妖精の言霊
雪片が降り積もる。
視界を白に染め上げて。
大丈夫、とキミは言った。震えるのを必死に押し隠しながら。
御免ね、知っていたよ。だけれども震えているのはお互い様だったから、言わなかった。でも多分キミも知っていたよね。

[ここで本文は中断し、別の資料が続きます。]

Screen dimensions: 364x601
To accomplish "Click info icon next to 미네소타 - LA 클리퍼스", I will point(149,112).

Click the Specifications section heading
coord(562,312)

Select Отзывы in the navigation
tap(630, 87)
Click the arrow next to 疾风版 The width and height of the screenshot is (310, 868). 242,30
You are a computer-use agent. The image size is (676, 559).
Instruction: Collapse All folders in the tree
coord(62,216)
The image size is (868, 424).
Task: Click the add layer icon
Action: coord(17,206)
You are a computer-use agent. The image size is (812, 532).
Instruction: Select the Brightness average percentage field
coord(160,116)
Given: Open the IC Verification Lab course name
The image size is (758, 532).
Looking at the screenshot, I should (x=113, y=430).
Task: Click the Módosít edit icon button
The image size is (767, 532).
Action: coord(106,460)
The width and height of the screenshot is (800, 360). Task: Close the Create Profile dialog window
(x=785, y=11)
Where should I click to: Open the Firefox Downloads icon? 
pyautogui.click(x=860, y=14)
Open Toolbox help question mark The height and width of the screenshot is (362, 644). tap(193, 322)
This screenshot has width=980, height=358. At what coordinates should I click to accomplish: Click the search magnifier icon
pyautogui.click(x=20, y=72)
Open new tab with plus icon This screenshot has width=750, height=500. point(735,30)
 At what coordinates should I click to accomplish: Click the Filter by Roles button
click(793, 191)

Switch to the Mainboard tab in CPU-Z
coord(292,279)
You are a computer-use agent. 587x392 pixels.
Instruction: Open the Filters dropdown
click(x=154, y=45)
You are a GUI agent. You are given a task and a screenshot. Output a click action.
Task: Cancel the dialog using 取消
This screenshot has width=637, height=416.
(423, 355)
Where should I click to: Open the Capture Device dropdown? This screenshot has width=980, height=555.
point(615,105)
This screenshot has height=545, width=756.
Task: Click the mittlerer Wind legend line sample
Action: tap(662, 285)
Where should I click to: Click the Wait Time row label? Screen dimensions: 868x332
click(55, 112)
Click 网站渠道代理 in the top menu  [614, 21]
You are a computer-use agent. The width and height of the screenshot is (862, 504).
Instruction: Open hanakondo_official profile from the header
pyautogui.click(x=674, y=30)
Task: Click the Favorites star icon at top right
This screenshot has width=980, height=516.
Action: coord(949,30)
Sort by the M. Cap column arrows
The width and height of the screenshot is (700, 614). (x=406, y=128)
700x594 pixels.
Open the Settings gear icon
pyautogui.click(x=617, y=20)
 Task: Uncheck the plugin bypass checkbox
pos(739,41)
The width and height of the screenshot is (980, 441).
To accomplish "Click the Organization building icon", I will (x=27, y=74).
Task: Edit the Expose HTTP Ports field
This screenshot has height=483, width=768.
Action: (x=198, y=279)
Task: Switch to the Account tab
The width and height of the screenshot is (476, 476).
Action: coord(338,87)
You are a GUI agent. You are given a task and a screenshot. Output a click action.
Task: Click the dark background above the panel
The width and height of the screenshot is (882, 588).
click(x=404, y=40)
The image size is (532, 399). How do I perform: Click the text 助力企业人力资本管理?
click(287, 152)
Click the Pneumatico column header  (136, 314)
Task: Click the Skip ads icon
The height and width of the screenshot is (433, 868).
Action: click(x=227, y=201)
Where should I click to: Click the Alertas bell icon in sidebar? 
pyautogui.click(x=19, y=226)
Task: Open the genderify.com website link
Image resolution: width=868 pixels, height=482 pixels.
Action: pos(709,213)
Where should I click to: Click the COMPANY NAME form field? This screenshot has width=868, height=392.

吐く息が絡み合うほど肩を寄せ合って、頬をくすぐる髪に笑いあった。そうしていたら少しは震えも収まったから、わざと面白い事を言った。
不謹慎だったかな。
良いよね。
他に聞いている人なんて居ない。ううん、居てもかまわなかった。きっと誰も気にしない。
こんな片隅の密やかな戯れなんて、些細な出来事だろうから。
それでも静寂は蝕むように訪れた。
ねえ。
何か喋って?
声を聞かせて。
名前を呼んで。
笑って――。
視界の端を、何かが過ぎった。
音無く羽搏くは透明の。
儚げに、哀しげに、憐れんで、首を巡らしその双眸はあまねく見渡していた。
何を思うのだろう。
何を嘆くだろう。
幽かに唇が動く。
『 』
声は聴こえなかった。
やがて融けるようにソレは消えた。
涙が落ちた。
埋もれた幻。消された慟哭。隠された吐息。
蠢くすべての物は、間もなく厳かに平らかに動きを止める。
握り締めたキミの手。
繋いだままで。温もりを感じていると錯覚したまま、傍に。
残り僅かな時間。
なお雪片は降り積もる。
この世界が朽ち果てても。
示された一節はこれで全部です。